Classic Zwarte Piet is out in The Hague primary schools: AD
The classic character of Zwarte Piet, with blackface make-up, is no longer welcome at any primary schools in The Hague, the AD said on Thursday.
This makes the city the first in the Netherlands to agree to phase out Sinterklaas’s servant’s trademark characteristics, which opponents say are racist stereotypes, the paper said.
‘Some of our pupils do not feel comfortable during the Sinterklaas celebrations because of Zwarte Piet,’ Gerard van Drielen, head of the Christelijk Onderwijs Haaglanden school group told the paper.
All school heads have agreed to make the changes, which will see Piet lose his red lips, curly hair, earrings and black skin. Nor will he appear as a servant, the paper said.
Even small independent schools have committed themselves to the new policy, Van Drielen said.
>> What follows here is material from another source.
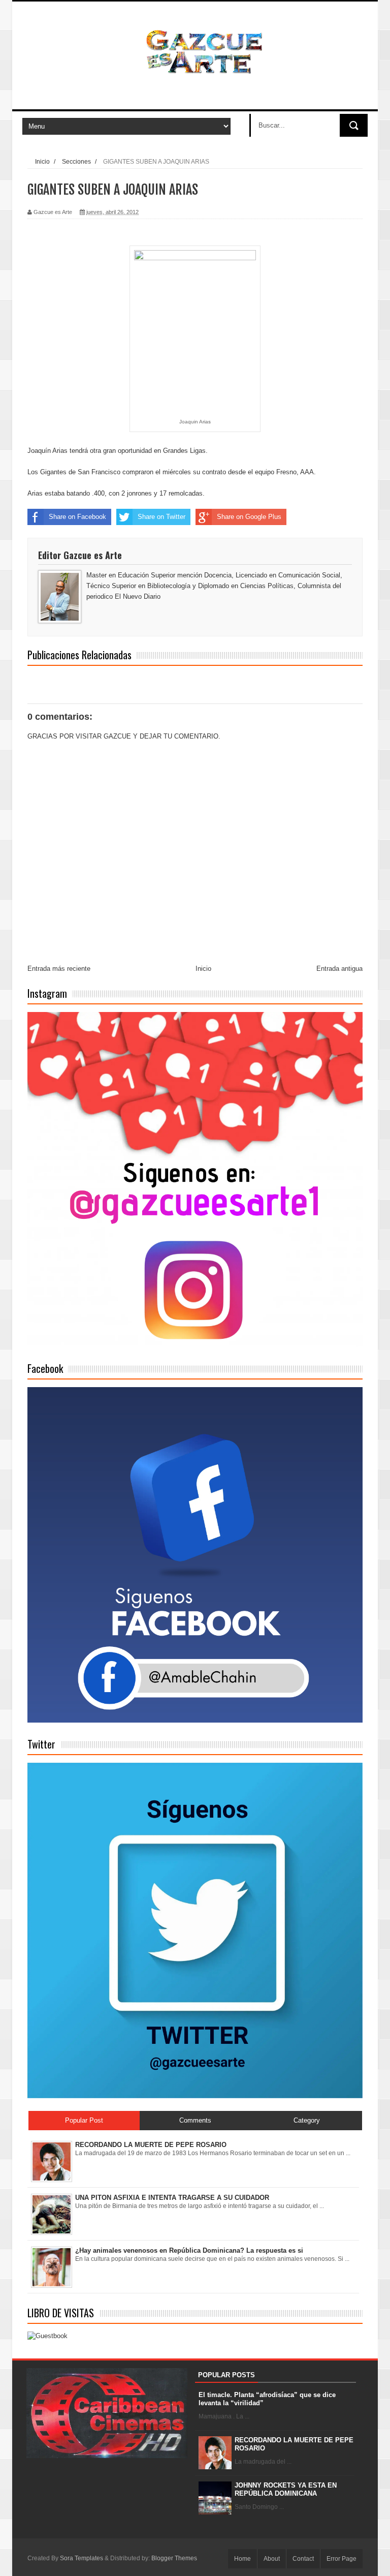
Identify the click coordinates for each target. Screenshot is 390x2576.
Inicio (42, 161)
Traditional Piets will be phased out over a three-year period and it is up to schools themselves to decide how to do this.
Local and national populist politicians condemned the move as ‘political correctness gone mad’ while others said an age old Dutch tradition had been killed off. The AD’s The Hague editorial team said it had been phoned by angry parents and one person reported mothers had been in tears in a school playground.
Change
In Amsterdam and Utrecht some schools have ditched the traditional Piet character but on a voluntary basis.
In August, the Bijenkorf department store group said it is replacing the traditional automated climbing Piets which decorate its main halls every Sinterklaas with golden versions.
The store group said it is making the change because the new golden Piets fit better with the Bijenkorf’s upmarket image and not because of the ongoing debate about the future of Sinterklaas’ helper.
A UN committee said at the end of last month the Dutch government should actively work to change the features of Zwarte Piet which reflect negative stereotypes.
The Committee on the Elimination of Racial Discrimination said in a new report on the Netherlands that even a ‘deeply rooted cultural tradition does not justify discriminatory practices and stereotypes’.